Inside Higher Ed reports:

As one of the student organizers, Kyle Dhillon, the president of the Princeton Committee on Palestine, explained it, his group and two others – Tigers for Israel and J Street U Princeton – got together at the end of the summer to organize a panel on the Gaza conflict. They planned to invite Princeton professors – including Max Weiss, an associate professor of history and Near Eastern Studies – and they decided to seek co-sponsorship from the university’s Center for Jewish Life, an affiliate of Hillel International.

The center could provide funds and space, Dhillon said, and also lend the event greater legitimacy. “It wouldn’t be a student-only event; it would also have some university weight behind it.”

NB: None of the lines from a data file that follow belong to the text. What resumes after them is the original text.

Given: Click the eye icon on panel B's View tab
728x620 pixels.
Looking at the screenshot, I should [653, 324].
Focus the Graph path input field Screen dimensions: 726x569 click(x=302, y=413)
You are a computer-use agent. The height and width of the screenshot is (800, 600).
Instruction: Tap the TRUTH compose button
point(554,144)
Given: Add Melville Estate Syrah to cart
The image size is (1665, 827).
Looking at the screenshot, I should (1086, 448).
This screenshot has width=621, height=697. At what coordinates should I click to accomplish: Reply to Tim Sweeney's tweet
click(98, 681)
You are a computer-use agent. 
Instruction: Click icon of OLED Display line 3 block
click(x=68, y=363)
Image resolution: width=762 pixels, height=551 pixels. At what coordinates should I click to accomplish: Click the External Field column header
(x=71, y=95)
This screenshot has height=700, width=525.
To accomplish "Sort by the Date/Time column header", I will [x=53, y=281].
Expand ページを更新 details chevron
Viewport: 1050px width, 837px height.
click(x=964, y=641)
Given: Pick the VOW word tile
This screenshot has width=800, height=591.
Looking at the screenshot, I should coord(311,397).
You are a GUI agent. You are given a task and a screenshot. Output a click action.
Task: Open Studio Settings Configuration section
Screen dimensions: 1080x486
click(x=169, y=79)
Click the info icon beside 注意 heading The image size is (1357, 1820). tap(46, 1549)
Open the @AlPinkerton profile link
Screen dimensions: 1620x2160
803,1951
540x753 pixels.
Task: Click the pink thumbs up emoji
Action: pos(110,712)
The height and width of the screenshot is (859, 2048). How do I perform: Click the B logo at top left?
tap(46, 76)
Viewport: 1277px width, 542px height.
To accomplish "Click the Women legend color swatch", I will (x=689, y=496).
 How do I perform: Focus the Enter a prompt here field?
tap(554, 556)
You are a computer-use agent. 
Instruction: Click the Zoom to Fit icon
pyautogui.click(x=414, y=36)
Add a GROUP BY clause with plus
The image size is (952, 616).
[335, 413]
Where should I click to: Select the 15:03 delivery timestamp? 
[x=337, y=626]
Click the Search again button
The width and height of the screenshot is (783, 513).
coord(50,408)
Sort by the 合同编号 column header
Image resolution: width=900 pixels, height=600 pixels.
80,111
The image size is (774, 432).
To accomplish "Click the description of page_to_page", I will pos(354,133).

But Weiss’s inclusion as a potential speaker proved a problem. In a Sept. 8 email to the student organizers, a redacted version of which was provided to Inside Higher Ed, Slav Leibin, a Jewish Agency Israel Fellow to Hillel, wrote, “I would like to bring to your attention that Max Weiss has recently signed a public statement supporting boycott of Israel. This issue complicates the program for us, as it is Highly sensitive for a CJL [group] to sponsor a program with a speaker who made a statement like this, which is one of the red lines in our Israel policy.”

“Let’s deliberate about this issue in more depth before sending an official invitation,” Leibin’s email continued.

Hillel International’s guidelines for campus-based Israel activities prohibit the organization from partnering with or hosting individuals or groups that support the boycott, divestment and sanctions movement against Israel, that deny “the right of Israel to exist as a Jewish and democratic state with secure and recognized borders” and that otherwise “delegitimize, demonize, or apply a double standard to Israel.” Weiss is among the signatories of an August letter from Middle East studies scholars calling for the boycott of Israeli academic institutions.

“When I got word of this about a month later on Oct. 7, I was saddened and concerned to learn that campus life and the exercise of free speech here on campus at Princeton were in fact being policed, monitored and determined in the final analysis by non-academic members of the Princeton community, indeed someone who is here at Princeton with a specifically political and to a lesser extent cultural mandate,” said Weiss, who penned an op-ed titled “Is the Center for Jewish Life stifling free speech on campus?” that was just published in The Daily Princetonian.

Weiss noted in the op-ed that Leibin is on Princeton’s campus through a partnership between Hillel and the Jewish Agency for Israel, a nonprofit organization: “Although technically autonomous, the JA effectively operates as an advocate for the government of Israel,” Weiss wrote. “For someone representing the JA to bar a member of the Princeton faculty from sharing his or her expertise and perspectives is no more acceptable than it would be for an envoy of the Chinese, Canadian or any other government to do the same.”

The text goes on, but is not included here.